WHAT THE TASK REQUIRES: The data is to be transcribed in full, with nothing missed.
DATA FOR THIS TASK: Begin
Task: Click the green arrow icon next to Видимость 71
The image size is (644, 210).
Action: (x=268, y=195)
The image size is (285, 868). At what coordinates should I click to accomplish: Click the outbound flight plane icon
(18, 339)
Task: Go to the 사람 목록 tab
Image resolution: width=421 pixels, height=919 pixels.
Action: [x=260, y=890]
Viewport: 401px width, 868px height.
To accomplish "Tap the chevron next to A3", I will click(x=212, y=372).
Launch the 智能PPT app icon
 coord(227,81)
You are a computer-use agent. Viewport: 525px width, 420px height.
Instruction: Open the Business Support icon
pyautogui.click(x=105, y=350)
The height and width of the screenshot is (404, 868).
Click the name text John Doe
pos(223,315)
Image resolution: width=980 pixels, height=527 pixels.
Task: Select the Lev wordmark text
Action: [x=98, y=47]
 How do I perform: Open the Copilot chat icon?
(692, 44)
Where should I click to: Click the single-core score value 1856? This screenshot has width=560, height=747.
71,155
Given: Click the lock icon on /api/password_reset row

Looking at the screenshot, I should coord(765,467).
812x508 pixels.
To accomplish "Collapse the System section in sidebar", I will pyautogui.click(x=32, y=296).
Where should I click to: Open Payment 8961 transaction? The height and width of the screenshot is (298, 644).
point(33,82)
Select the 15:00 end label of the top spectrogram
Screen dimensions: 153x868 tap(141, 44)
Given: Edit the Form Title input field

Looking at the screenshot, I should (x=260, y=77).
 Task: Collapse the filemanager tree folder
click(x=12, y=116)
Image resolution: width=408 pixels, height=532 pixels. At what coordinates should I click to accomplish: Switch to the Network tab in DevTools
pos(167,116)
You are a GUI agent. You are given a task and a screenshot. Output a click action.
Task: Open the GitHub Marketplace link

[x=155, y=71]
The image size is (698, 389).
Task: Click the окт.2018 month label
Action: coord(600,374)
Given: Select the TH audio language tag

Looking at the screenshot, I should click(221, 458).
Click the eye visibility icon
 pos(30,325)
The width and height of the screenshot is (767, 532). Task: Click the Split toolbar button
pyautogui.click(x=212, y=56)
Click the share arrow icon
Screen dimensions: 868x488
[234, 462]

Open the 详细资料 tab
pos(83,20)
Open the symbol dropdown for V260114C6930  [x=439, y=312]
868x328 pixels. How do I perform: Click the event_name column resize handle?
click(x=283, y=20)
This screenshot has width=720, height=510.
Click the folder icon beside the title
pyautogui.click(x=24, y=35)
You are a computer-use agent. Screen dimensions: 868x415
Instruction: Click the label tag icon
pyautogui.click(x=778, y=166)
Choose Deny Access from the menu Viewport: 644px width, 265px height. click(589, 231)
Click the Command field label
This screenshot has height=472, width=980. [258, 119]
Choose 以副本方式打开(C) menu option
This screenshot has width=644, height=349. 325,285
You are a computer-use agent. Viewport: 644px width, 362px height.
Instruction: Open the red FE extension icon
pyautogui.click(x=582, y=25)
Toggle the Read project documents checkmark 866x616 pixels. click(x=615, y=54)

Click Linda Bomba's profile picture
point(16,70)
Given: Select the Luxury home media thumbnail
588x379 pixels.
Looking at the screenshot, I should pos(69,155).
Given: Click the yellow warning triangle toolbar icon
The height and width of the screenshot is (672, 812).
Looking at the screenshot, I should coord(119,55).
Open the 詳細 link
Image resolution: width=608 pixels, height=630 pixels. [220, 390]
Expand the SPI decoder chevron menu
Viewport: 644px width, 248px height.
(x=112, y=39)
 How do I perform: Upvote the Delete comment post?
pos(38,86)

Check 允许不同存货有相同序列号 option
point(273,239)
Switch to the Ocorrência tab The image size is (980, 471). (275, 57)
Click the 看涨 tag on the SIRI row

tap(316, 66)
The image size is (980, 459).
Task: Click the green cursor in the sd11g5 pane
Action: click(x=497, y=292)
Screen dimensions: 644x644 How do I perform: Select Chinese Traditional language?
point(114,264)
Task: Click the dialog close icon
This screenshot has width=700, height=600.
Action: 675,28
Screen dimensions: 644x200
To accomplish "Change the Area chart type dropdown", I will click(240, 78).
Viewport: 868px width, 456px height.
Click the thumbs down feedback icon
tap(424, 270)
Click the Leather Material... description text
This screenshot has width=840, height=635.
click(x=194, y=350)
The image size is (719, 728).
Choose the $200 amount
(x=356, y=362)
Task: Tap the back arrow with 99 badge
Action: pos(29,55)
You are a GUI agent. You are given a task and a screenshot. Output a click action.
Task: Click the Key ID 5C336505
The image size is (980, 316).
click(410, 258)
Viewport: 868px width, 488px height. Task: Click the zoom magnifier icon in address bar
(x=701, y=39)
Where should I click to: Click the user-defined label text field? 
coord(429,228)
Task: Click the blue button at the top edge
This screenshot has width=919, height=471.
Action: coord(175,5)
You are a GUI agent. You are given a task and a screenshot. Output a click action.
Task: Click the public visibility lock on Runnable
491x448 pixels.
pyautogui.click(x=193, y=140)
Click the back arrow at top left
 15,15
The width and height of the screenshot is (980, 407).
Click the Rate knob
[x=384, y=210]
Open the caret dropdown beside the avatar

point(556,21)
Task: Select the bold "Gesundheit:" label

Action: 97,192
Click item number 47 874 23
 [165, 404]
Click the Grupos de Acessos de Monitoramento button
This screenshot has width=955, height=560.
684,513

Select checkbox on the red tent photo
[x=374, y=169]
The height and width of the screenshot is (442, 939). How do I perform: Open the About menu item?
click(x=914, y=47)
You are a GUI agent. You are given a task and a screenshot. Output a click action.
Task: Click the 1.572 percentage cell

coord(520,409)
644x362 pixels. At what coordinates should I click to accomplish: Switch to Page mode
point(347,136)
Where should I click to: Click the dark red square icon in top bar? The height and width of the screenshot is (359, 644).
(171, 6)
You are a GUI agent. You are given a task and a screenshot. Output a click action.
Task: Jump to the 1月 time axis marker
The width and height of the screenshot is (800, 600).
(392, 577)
DATA FOR THIS TASK: End
COMPLETED TASK:
Task: Click the green arrow icon next to Видимость 71
The image size is (644, 210).
Action: (x=268, y=195)
The image size is (285, 868). At what coordinates should I click to accomplish: Click the outbound flight plane icon
(18, 339)
Task: Go to the 사람 목록 tab
Image resolution: width=421 pixels, height=919 pixels.
Action: [x=260, y=890]
Viewport: 401px width, 868px height.
To accomplish "Tap the chevron next to A3", I will click(x=212, y=372).
Launch the 智能PPT app icon
 coord(227,81)
You are a computer-use agent. Viewport: 525px width, 420px height.
Instruction: Open the Business Support icon
pyautogui.click(x=105, y=350)
The height and width of the screenshot is (404, 868).
Click the name text John Doe
pos(223,315)
Image resolution: width=980 pixels, height=527 pixels.
Task: Select the Lev wordmark text
Action: [x=98, y=47]
 How do I perform: Open the Copilot chat icon?
(692, 44)
Where should I click to: Click the single-core score value 1856? This screenshot has width=560, height=747.
71,155
Given: Click the lock icon on /api/password_reset row

Looking at the screenshot, I should coord(765,467).
812x508 pixels.
To accomplish "Collapse the System section in sidebar", I will pyautogui.click(x=32, y=296).
Where should I click to: Open Payment 8961 transaction? The height and width of the screenshot is (298, 644).
point(33,82)
Select the 15:00 end label of the top spectrogram
Screen dimensions: 153x868 tap(141, 44)
Given: Edit the Form Title input field

Looking at the screenshot, I should (x=260, y=77).
 Task: Collapse the filemanager tree folder
click(x=12, y=116)
Image resolution: width=408 pixels, height=532 pixels. At what coordinates should I click to accomplish: Switch to the Network tab in DevTools
pos(167,116)
You are a GUI agent. You are given a task and a screenshot. Output a click action.
Task: Open the GitHub Marketplace link

[x=155, y=71]
The image size is (698, 389).
Task: Click the окт.2018 month label
Action: coord(600,374)
Given: Select the TH audio language tag

Looking at the screenshot, I should click(221, 458).
Click the eye visibility icon
 pos(30,325)
The width and height of the screenshot is (767, 532). Task: Click the Split toolbar button
pyautogui.click(x=212, y=56)
Click the share arrow icon
Screen dimensions: 868x488
[234, 462]

Open the 详细资料 tab
pos(83,20)
Open the symbol dropdown for V260114C6930  [x=439, y=312]
868x328 pixels. How do I perform: Click the event_name column resize handle?
click(x=283, y=20)
This screenshot has width=720, height=510.
Click the folder icon beside the title
pyautogui.click(x=24, y=35)
You are a computer-use agent. Screen dimensions: 868x415
Instruction: Click the label tag icon
pyautogui.click(x=778, y=166)
Choose Deny Access from the menu Viewport: 644px width, 265px height. click(589, 231)
Click the Command field label
This screenshot has height=472, width=980. [258, 119]
Choose 以副本方式打开(C) menu option
This screenshot has width=644, height=349. 325,285
You are a computer-use agent. Viewport: 644px width, 362px height.
Instruction: Open the red FE extension icon
pyautogui.click(x=582, y=25)
Toggle the Read project documents checkmark 866x616 pixels. click(x=615, y=54)

Click Linda Bomba's profile picture
point(16,70)
Given: Select the Luxury home media thumbnail
588x379 pixels.
Looking at the screenshot, I should pos(69,155).
Given: Click the yellow warning triangle toolbar icon
The height and width of the screenshot is (672, 812).
Looking at the screenshot, I should coord(119,55).
Open the 詳細 link
Image resolution: width=608 pixels, height=630 pixels. [220, 390]
Expand the SPI decoder chevron menu
Viewport: 644px width, 248px height.
(x=112, y=39)
 How do I perform: Upvote the Delete comment post?
pos(38,86)

Check 允许不同存货有相同序列号 option
point(273,239)
Switch to the Ocorrência tab The image size is (980, 471). (275, 57)
Click the 看涨 tag on the SIRI row

tap(316, 66)
The image size is (980, 459).
Task: Click the green cursor in the sd11g5 pane
Action: click(x=497, y=292)
Screen dimensions: 644x644 How do I perform: Select Chinese Traditional language?
point(114,264)
Task: Click the dialog close icon
This screenshot has width=700, height=600.
Action: 675,28
Screen dimensions: 644x200
To accomplish "Change the Area chart type dropdown", I will click(240, 78).
Viewport: 868px width, 456px height.
Click the thumbs down feedback icon
tap(424, 270)
Click the Leather Material... description text
This screenshot has width=840, height=635.
click(x=194, y=350)
The image size is (719, 728).
Choose the $200 amount
(x=356, y=362)
Task: Tap the back arrow with 99 badge
Action: pos(29,55)
You are a GUI agent. You are given a task and a screenshot. Output a click action.
Task: Click the Key ID 5C336505
The image size is (980, 316).
click(410, 258)
Viewport: 868px width, 488px height. Task: Click the zoom magnifier icon in address bar
(x=701, y=39)
Where should I click to: Click the user-defined label text field? 
coord(429,228)
Task: Click the blue button at the top edge
This screenshot has width=919, height=471.
Action: coord(175,5)
You are a GUI agent. You are given a task and a screenshot. Output a click action.
Task: Click the public visibility lock on Runnable
491x448 pixels.
pyautogui.click(x=193, y=140)
Click the back arrow at top left
 15,15
The width and height of the screenshot is (980, 407).
Click the Rate knob
[x=384, y=210]
Open the caret dropdown beside the avatar

point(556,21)
Task: Select the bold "Gesundheit:" label

Action: 97,192
Click item number 47 874 23
 [165, 404]
Click the Grupos de Acessos de Monitoramento button
This screenshot has width=955, height=560.
684,513

Select checkbox on the red tent photo
[x=374, y=169]
The height and width of the screenshot is (442, 939). How do I perform: Open the About menu item?
click(x=914, y=47)
You are a GUI agent. You are given a task and a screenshot. Output a click action.
Task: Click the 1.572 percentage cell

coord(520,409)
644x362 pixels. At what coordinates should I click to accomplish: Switch to Page mode
point(347,136)
Where should I click to: Click the dark red square icon in top bar? The height and width of the screenshot is (359, 644).
(171, 6)
You are a GUI agent. You are given a task and a screenshot. Output a click action.
Task: Jump to the 1月 time axis marker
The width and height of the screenshot is (800, 600).
(392, 577)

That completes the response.